The terror they inspire rushes my movements, and the anger at myself presses the strokes harder, as if I'm trying to push the darkness from me and deep into the paper. Their hulking canine forms appear on the page, the lines full of fury, the jagged edges of their bristling shoulders, the piercing points of their fangs, the massive slope and rise of their wide paws.

All of it spills chaotically onto the page, my hand nearly vibrating as the pencil races over the paper.

I only grow still when I reach their eyes, my lips pressed together tightly in concentration as I etch them in detail. I can never draw chaos there, because when they looked at me, all I saw was purpose—an unrelenting, singular focus to orchestrate my death.
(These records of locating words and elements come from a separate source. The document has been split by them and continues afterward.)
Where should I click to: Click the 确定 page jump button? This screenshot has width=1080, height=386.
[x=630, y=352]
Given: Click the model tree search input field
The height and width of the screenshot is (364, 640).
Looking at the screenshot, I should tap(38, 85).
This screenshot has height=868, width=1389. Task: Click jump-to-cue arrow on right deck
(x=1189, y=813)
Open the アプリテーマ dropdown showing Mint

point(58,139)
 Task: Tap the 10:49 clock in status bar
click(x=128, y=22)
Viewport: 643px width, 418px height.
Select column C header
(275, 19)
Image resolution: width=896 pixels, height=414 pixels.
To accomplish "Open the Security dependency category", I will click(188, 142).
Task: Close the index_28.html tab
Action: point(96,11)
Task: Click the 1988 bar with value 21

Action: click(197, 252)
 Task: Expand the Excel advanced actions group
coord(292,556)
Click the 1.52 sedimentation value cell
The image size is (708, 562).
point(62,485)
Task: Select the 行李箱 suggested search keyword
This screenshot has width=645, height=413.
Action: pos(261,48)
Their eyes are what terrify me the most.

Not their jaws dripping with saliva from their feral hunger, not their claws digging into the earth or splintering the wood as they tried to get to me, not even their beastly size. When I dared to look out, it was their bright yellow eyes that provoked the greatest horror, watching me with sinister clarity, as though they had swallowed all the light of the stars in order to see me better.

Did Joan of Arc feel this violent chill of fear after the men she'd saved tied her to the stake?

The harsh scrape of paper fills the tiny, quiet living room as I flip to a clean page, beginning the battle against my memories again. This war will never be over. Not for me. I'm trapped with the wolves forever—always running, always hiding, always trying to escape.

As the energy drains out of me, sweating as if I'd really been in a life or death fight, I let the sketchbook and pencil drop from my hands. In my imagination, they hit the cheap linoleum with the heavy clanging sound of a sword and shield falling upon the stone floor of a great hall.

Tears slip from my eyes as I turn off the light. I'm not like Joan of Arc.

There will be no one dragging me to the stake, no one binding my arms tightly, and no one setting me on fire. I'm a girl who's gone mad so quietly that no one notices all the cracks I'm barely holding together.

I'm nothing more than a broken thing, masquerading as something whole. One day my pieces will finally split apart, and I'll shatter at last.

I lie on the couch in the dark, listening to Bryan's rhythmic wheezing coming from the bedroom. Usually I'm exhausted after the nightmare plays out—thoroughly drained, emotionally and physically. But tonight there's a restless energy stirring inside me, battling against the fatigue of a long day.

Rolling to the side, I glance down at the sketchbook resting on the floor.

Deep shadows of the room fall across the drawings, shrouding the beasts, muting them. They're done with me, for now.

Snuggling against my pillow, I curl my legs onto the couch and close my eyes, willing myself to fall asleep.